Turn every line of the material below into a Markdown table with the columns Row and Content. Number the rows in order and omit blank lines.
+++++
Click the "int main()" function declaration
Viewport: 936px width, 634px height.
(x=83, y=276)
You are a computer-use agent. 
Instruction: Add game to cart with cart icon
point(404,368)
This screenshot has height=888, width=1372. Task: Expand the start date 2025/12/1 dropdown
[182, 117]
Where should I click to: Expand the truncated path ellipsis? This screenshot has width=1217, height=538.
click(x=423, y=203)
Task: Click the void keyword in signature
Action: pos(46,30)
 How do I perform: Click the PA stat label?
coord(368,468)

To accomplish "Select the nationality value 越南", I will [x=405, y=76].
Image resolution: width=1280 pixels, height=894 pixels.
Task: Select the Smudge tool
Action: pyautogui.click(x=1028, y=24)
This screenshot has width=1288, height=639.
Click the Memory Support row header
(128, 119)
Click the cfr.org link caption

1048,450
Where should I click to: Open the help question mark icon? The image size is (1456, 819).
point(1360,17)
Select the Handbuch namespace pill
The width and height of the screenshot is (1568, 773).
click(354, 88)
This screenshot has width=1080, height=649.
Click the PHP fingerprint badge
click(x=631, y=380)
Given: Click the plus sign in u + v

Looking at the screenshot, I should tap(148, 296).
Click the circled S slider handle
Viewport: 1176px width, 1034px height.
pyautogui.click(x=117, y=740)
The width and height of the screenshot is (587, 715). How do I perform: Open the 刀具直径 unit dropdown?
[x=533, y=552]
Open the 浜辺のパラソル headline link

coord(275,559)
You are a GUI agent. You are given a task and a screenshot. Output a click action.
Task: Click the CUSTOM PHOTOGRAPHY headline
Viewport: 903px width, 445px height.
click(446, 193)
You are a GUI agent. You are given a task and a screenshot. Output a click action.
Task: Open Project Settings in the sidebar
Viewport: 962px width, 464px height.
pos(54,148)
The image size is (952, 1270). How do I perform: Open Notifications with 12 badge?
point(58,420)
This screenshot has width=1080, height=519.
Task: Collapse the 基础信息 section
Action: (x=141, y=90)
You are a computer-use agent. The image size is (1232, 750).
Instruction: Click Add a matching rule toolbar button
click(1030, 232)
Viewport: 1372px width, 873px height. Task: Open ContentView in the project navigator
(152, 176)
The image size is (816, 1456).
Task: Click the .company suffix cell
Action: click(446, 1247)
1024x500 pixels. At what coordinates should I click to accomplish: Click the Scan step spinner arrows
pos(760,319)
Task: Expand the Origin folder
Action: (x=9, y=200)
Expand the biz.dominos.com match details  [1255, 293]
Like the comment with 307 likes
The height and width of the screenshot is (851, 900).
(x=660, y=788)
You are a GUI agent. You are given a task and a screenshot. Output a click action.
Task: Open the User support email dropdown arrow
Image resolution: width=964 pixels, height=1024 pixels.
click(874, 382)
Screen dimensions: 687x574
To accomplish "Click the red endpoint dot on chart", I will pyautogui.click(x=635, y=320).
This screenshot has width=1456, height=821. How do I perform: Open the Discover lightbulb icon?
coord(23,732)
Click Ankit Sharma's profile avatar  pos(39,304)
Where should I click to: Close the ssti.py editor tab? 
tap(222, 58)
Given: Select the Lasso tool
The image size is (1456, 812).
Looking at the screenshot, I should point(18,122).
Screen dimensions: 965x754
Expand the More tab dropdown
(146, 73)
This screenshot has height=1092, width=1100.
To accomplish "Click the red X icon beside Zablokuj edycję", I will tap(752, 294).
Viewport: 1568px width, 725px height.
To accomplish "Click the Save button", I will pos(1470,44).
+++++
> _Result_:
| Row | Content |
|---|---|
| 1 | Click the "int main()" function declaration |
| 2 | Viewport: 936px width, 634px height. |
| 3 | (x=83, y=276) |
| 4 | You are a computer-use agent.  |
| 5 | Instruction: Add game to cart with cart icon |
| 6 | point(404,368) |
| 7 | This screenshot has height=888, width=1372. Task: Expand the start date 2025/12/1 dropdown |
| 8 | [182, 117] |
| 9 | Where should I click to: Expand the truncated path ellipsis? This screenshot has width=1217, height=538. |
| 10 | click(x=423, y=203) |
| 11 | Task: Click the void keyword in signature |
| 12 | Action: pos(46,30) |
| 13 |  How do I perform: Click the PA stat label? |
| 14 | coord(368,468) |
| 15 | To accomplish "Select the nationality value 越南", I will [x=405, y=76]. |
| 16 | Image resolution: width=1280 pixels, height=894 pixels. |
| 17 | Task: Select the Smudge tool |
| 18 | Action: pyautogui.click(x=1028, y=24) |
| 19 | This screenshot has width=1288, height=639. |
| 20 | Click the Memory Support row header |
| 21 | (128, 119) |
| 22 | Click the cfr.org link caption |
| 23 | 1048,450 |
| 24 | Where should I click to: Open the help question mark icon? The image size is (1456, 819). |
| 25 | point(1360,17) |
| 26 | Select the Handbuch namespace pill |
| 27 | The width and height of the screenshot is (1568, 773). |
| 28 | click(354, 88) |
| 29 | This screenshot has width=1080, height=649. |
| 30 | Click the PHP fingerprint badge |
| 31 | click(x=631, y=380) |
| 32 | Given: Click the plus sign in u + v |
| 33 | Looking at the screenshot, I should tap(148, 296). |
| 34 | Click the circled S slider handle |
| 35 | Viewport: 1176px width, 1034px height. |
| 36 | pyautogui.click(x=117, y=740) |
| 37 | The width and height of the screenshot is (587, 715). How do I perform: Open the 刀具直径 unit dropdown? |
| 38 | [x=533, y=552] |
| 39 | Open the 浜辺のパラソル headline link |
| 40 | coord(275,559) |
| 41 | You are a GUI agent. You are given a task and a screenshot. Output a click action. |
| 42 | Task: Click the CUSTOM PHOTOGRAPHY headline |
| 43 | Viewport: 903px width, 445px height. |
| 44 | click(446, 193) |
| 45 | You are a GUI agent. You are given a task and a screenshot. Output a click action. |
| 46 | Task: Open Project Settings in the sidebar |
| 47 | Viewport: 962px width, 464px height. |
| 48 | pos(54,148) |
| 49 | The image size is (952, 1270). How do I perform: Open Notifications with 12 badge? |
| 50 | point(58,420) |
| 51 | This screenshot has width=1080, height=519. |
| 52 | Task: Collapse the 基础信息 section |
| 53 | Action: (x=141, y=90) |
| 54 | You are a computer-use agent. The image size is (1232, 750). |
| 55 | Instruction: Click Add a matching rule toolbar button |
| 56 | click(1030, 232) |
| 57 | Viewport: 1372px width, 873px height. Task: Open ContentView in the project navigator |
| 58 | (152, 176) |
| 59 | The image size is (816, 1456). |
| 60 | Task: Click the .company suffix cell |
| 61 | Action: click(446, 1247) |
| 62 | 1024x500 pixels. At what coordinates should I click to accomplish: Click the Scan step spinner arrows |
| 63 | pos(760,319) |
| 64 | Task: Expand the Origin folder |
| 65 | Action: (x=9, y=200) |
| 66 | Expand the biz.dominos.com match details  [1255, 293] |
| 67 | Like the comment with 307 likes |
| 68 | The height and width of the screenshot is (851, 900). |
| 69 | (x=660, y=788) |
| 70 | You are a GUI agent. You are given a task and a screenshot. Output a click action. |
| 71 | Task: Open the User support email dropdown arrow |
| 72 | Image resolution: width=964 pixels, height=1024 pixels. |
| 73 | click(874, 382) |
| 74 | Screen dimensions: 687x574 |
| 75 | To accomplish "Click the red endpoint dot on chart", I will pyautogui.click(x=635, y=320). |
| 76 | This screenshot has width=1456, height=821. How do I perform: Open the Discover lightbulb icon? |
| 77 | coord(23,732) |
| 78 | Click Ankit Sharma's profile avatar  pos(39,304) |
| 79 | Where should I click to: Close the ssti.py editor tab?  |
| 80 | tap(222, 58) |
| 81 | Given: Select the Lasso tool |
| 82 | The image size is (1456, 812). |
| 83 | Looking at the screenshot, I should point(18,122). |
| 84 | Screen dimensions: 965x754 |
| 85 | Expand the More tab dropdown |
| 86 | (146, 73) |
| 87 | This screenshot has height=1092, width=1100. |
| 88 | To accomplish "Click the red X icon beside Zablokuj edycję", I will tap(752, 294). |
| 89 | Viewport: 1568px width, 725px height. |
| 90 | To accomplish "Click the Save button", I will pos(1470,44). |